### Sayfa metni

▽

G20, salgından kaynaklanan acil sorunun üstesinden gelmenin yanı sıra uluslararası toplumun ‘geride kimseyi bırakmama’ vaadini yerine getirmesini sağlamada da önemli bir rol oynuyor. Bu nedenle Birleşmiş Milletler (BM) Genel Sekreteri’nin, 2030 Sürdürülebilir Kalkınma Gündemi ve Paris İklim Değişikliği Anlaşması’nın ileriye dönük yola işaret ettiği iddiasına katılıyorum. 17 sürdürülebilir kalkınma amaçları, özellikle salgının ortaya çıkardığı ve artırdığı başarısızlıkları ele alıyor.
Bununla birlikte iklim değişikliği, uluslararası ticaret ve yatırım, evrensel sağlık sigortası, gelişmekte olan ülkeler ve Afrika'da borç servisi sürdürülebilirliği, adil enerji geçişleri ve kadınların güçlendirilmesi gibi dünyanın karşı karşıya olduğu önemli konularda daha fazla ilerleme sağlayacak olan zirveyi dört gözle bekliyoruz.

Sizce Suudi Arabistan’ın, bölgesel ve küresel ekonomilerdeki rolün boyutu nedir? Zirvenin sürdürülebilir kalkınma programlarını güçlendirmek için Suudi Arabistan yönetimi tarafından yönetilen reformlar ne kadar önemli?
G20 ülkelerinin ekonomileri gibi, Suudi Arabistan ekonomisi de Kovid-19 salgından etkilendi. Fakat Suudi Arabistan, dünyanın en büyük petrol ihracatçısı olarak bölgesel ve küresel bir lider olmaya devam ediyor. Küresel ham petrol için arz ve talep arasında bir denge sağlamada stratejik bir rol oynuyor. Suudi Arabistan, salgın sonrası herhangi bir kurtarma senaryosunda, uluslararası enerji güvenliğinin sağlanması konusunda daha önemli bir role sahip olacaktır.

△

### Yapılacaklar
1) G20 ve Suudi Arabistan konulu metne göre şu soruları yanıtlayın:
(a) Kaç sürdürülebilir kalkınma amacından söz ediliyor?
(b) Suudi Arabistan dünyanın en büyük neyi olarak niteleniyor?
(c) Konuşmacı BM Genel Sekreteri'nin hangi iddiasına katılıyor?
2) G20 ve Suudi Arabistan konulu metinde "Bununla birlikte iklim" ile başlayıp "ne kadar önemli?" sözlerine kadar süren bölümü aynen kopyalayın.
Kayıtlara bakmanız gerekmiyor.

### Verilen kayıtlar
▽

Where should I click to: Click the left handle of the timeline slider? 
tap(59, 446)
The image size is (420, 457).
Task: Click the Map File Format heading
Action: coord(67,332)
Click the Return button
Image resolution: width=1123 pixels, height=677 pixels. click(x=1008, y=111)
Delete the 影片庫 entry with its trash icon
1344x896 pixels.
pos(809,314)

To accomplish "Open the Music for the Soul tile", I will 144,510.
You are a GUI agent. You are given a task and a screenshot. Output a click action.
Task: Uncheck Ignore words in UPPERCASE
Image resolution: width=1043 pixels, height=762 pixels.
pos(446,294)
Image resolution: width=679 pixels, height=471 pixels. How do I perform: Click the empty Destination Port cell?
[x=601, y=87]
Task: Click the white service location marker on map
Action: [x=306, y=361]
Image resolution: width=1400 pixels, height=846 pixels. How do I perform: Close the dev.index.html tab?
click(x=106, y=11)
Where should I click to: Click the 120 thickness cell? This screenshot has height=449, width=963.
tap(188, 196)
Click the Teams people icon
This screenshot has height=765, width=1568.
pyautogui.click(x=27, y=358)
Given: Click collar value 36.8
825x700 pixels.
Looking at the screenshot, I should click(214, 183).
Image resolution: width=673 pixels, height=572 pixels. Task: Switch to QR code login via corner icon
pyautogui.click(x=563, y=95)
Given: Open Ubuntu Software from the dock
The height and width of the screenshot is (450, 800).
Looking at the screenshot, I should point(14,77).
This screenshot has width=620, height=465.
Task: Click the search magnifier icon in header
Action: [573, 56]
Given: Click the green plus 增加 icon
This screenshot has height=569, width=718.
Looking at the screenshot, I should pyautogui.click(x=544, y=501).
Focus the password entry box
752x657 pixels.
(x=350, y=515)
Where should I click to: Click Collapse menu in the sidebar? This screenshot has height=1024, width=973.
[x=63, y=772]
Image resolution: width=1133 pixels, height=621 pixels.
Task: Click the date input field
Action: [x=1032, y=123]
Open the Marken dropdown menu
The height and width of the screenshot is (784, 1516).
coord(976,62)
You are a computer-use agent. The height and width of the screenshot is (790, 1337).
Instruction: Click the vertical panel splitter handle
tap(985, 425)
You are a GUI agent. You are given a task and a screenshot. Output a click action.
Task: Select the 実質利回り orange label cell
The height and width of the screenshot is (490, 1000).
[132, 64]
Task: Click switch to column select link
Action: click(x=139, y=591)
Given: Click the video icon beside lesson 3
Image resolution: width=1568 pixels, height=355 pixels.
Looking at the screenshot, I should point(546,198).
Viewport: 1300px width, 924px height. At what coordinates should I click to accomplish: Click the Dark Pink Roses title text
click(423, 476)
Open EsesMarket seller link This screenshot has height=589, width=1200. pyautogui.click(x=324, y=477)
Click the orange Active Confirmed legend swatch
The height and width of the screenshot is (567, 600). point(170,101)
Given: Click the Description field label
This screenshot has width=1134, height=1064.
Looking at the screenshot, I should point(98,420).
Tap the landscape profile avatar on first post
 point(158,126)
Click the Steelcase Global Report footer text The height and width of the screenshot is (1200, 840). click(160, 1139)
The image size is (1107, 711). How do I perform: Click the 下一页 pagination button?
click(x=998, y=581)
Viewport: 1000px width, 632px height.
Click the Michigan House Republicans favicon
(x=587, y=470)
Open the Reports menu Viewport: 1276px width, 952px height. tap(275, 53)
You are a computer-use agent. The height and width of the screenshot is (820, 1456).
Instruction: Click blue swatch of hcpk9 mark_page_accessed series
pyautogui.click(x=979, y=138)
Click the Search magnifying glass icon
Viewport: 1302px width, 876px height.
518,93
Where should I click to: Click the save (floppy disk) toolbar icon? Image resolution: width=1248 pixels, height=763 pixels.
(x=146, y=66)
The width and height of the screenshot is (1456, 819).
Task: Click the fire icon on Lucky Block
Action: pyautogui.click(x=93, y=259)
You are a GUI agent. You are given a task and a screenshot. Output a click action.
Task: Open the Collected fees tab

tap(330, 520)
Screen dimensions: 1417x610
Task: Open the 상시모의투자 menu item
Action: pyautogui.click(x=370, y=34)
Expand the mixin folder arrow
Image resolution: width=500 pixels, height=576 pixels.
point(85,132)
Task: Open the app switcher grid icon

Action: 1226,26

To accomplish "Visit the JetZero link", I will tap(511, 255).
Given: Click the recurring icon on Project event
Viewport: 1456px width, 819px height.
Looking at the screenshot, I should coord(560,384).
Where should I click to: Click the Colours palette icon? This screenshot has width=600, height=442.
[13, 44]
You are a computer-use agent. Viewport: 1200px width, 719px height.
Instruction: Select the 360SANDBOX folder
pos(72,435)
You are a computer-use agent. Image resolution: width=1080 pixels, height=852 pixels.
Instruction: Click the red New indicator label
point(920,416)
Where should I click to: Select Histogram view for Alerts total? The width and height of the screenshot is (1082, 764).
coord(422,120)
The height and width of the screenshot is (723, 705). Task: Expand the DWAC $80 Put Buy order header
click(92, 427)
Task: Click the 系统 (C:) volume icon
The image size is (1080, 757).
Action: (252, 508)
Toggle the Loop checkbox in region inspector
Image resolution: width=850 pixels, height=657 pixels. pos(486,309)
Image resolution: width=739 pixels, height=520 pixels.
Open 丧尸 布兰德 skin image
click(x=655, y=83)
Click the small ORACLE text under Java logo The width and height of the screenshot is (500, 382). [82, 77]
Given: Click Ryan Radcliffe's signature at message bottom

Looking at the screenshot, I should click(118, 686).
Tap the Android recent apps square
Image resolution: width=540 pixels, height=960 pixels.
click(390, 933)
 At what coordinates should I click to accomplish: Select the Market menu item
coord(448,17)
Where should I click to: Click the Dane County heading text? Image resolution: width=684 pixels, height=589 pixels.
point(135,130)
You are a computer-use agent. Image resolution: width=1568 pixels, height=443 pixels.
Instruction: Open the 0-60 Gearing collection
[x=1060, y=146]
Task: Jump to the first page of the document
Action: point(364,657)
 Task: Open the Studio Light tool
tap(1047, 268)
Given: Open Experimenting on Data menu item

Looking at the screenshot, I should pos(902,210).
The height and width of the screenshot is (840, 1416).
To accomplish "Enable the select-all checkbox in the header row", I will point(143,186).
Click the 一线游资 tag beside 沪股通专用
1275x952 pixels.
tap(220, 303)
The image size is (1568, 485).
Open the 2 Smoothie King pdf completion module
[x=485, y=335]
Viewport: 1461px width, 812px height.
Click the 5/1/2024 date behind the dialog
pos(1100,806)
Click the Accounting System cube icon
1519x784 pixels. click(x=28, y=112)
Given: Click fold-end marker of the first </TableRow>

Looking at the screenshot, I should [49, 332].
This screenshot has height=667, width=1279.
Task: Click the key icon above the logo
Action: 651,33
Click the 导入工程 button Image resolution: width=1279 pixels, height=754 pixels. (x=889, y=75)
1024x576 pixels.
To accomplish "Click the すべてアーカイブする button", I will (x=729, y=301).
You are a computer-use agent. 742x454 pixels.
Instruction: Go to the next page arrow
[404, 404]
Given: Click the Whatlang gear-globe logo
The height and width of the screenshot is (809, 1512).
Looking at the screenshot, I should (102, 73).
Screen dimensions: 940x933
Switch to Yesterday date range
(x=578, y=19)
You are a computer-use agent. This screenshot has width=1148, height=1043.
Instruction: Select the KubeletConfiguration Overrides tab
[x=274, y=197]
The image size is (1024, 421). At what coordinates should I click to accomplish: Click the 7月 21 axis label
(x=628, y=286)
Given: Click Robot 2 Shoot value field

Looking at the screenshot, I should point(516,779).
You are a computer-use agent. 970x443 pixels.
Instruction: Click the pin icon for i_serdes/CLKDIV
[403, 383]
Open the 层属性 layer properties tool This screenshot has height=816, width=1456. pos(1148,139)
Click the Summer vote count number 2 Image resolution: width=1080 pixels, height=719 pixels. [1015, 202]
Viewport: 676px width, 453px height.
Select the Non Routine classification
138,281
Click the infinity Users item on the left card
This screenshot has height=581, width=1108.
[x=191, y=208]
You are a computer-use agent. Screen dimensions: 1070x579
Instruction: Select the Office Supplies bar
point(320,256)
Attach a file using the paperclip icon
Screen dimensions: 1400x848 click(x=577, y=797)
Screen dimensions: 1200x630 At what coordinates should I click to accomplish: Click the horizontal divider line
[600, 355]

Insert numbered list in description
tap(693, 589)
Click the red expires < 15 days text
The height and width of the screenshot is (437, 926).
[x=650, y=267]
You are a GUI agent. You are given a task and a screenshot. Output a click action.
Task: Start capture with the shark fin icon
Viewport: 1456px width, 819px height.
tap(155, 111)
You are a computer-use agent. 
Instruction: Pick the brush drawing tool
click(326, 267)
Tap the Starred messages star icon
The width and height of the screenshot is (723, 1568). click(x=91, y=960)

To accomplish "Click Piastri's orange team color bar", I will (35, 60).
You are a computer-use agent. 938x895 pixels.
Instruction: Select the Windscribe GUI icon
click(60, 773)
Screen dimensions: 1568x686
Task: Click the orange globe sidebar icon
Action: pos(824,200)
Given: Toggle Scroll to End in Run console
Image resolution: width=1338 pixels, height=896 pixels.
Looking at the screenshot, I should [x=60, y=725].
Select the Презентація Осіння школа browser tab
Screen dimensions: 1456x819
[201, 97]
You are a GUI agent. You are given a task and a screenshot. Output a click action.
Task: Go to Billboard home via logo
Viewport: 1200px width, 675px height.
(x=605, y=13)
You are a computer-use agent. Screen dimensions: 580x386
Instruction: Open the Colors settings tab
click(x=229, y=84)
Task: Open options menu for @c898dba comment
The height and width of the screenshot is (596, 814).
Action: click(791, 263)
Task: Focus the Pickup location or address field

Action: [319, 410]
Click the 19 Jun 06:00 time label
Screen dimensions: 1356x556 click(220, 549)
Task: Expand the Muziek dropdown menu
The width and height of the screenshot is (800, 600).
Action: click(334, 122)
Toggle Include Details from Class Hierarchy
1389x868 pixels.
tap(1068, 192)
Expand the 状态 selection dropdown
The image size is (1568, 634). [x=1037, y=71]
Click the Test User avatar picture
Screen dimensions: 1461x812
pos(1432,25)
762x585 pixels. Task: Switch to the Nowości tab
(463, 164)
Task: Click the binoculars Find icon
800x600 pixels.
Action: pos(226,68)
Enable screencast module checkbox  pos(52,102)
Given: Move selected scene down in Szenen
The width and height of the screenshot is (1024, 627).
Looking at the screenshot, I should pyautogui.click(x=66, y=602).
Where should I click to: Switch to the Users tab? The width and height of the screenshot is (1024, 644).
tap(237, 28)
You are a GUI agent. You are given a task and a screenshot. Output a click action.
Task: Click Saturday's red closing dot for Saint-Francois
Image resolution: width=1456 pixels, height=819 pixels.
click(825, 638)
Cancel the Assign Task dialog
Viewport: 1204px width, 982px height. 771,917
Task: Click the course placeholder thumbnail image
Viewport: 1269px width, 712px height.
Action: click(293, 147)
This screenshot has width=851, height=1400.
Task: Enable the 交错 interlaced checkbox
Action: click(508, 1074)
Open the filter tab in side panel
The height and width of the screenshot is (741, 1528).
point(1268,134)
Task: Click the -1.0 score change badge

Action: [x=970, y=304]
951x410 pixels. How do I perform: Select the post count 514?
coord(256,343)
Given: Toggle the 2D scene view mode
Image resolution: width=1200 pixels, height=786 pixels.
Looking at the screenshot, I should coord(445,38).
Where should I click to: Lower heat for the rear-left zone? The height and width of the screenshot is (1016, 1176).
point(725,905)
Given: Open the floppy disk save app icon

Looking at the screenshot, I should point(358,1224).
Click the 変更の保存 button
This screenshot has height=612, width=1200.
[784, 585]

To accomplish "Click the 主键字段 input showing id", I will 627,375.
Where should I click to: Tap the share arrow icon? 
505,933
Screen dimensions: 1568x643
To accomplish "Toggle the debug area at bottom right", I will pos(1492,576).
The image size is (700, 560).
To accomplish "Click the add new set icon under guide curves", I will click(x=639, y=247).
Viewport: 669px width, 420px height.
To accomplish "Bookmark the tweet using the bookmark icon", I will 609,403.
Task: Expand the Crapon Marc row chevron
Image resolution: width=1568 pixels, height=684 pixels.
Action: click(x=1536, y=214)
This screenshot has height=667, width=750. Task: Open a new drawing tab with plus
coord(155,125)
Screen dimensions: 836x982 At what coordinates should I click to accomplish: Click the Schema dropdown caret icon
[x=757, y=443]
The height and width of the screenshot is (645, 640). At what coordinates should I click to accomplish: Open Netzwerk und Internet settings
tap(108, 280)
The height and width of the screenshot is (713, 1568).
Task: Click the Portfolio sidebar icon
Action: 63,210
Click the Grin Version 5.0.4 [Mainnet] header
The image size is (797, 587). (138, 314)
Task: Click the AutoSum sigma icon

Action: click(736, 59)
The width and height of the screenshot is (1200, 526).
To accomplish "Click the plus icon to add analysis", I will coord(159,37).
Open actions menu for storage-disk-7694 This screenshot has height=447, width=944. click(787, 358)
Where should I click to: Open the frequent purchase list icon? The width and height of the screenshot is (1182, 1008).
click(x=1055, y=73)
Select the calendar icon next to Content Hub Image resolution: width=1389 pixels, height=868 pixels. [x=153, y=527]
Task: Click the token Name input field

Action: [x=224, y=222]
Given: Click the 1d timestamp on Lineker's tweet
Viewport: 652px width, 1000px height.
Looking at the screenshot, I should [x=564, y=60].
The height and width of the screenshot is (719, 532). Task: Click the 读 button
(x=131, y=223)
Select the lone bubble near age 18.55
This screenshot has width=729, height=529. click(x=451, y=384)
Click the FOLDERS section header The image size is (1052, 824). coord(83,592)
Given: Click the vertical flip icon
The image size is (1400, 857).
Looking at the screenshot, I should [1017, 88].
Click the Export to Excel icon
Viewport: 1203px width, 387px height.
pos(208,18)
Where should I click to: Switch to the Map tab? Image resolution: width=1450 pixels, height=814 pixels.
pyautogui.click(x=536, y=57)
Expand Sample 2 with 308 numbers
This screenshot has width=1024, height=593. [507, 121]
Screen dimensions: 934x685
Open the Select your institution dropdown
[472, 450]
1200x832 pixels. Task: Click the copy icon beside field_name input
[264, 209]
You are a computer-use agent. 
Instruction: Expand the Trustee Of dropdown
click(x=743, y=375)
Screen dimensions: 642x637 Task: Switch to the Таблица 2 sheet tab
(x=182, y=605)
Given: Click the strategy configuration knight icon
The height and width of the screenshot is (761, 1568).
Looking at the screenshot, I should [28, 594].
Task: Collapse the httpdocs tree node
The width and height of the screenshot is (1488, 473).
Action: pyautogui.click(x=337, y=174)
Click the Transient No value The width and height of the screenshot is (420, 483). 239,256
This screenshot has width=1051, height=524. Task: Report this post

△

### Görev görev yanıtlar
1)
(a) 17 sürdürülebilir kalkınma amacından.
(b) Dünyanın en büyük petrol ihracatçısı olarak.
(c) 2030 Sürdürülebilir Kalkınma Gündemi ve Paris İklim Değişikliği Anlaşması'nın ileriye dönük yola işaret ettiği iddiasına.

2)
Bununla birlikte iklim değişikliği, uluslararası ticaret ve yatırım, evrensel sağlık sigortası, gelişmekte olan ülkeler ve Afrika'da borç servisi sürdürülebilirliği, adil enerji geçişleri ve kadınların güçlendirilmesi gibi dünyanın karşı karşıya olduğu önemli konularda daha fazla ilerleme sağlayacak olan zirveyi dört gözle bekliyoruz.

Sizce Suudi Arabistan’ın, bölgesel ve küresel ekonomilerdeki rolün boyutu nedir? Zirvenin sürdürülebilir kalkınma programlarını güçlendirmek için Suudi Arabistan yönetimi tarafından yönetilen reformlar ne kadar önemli?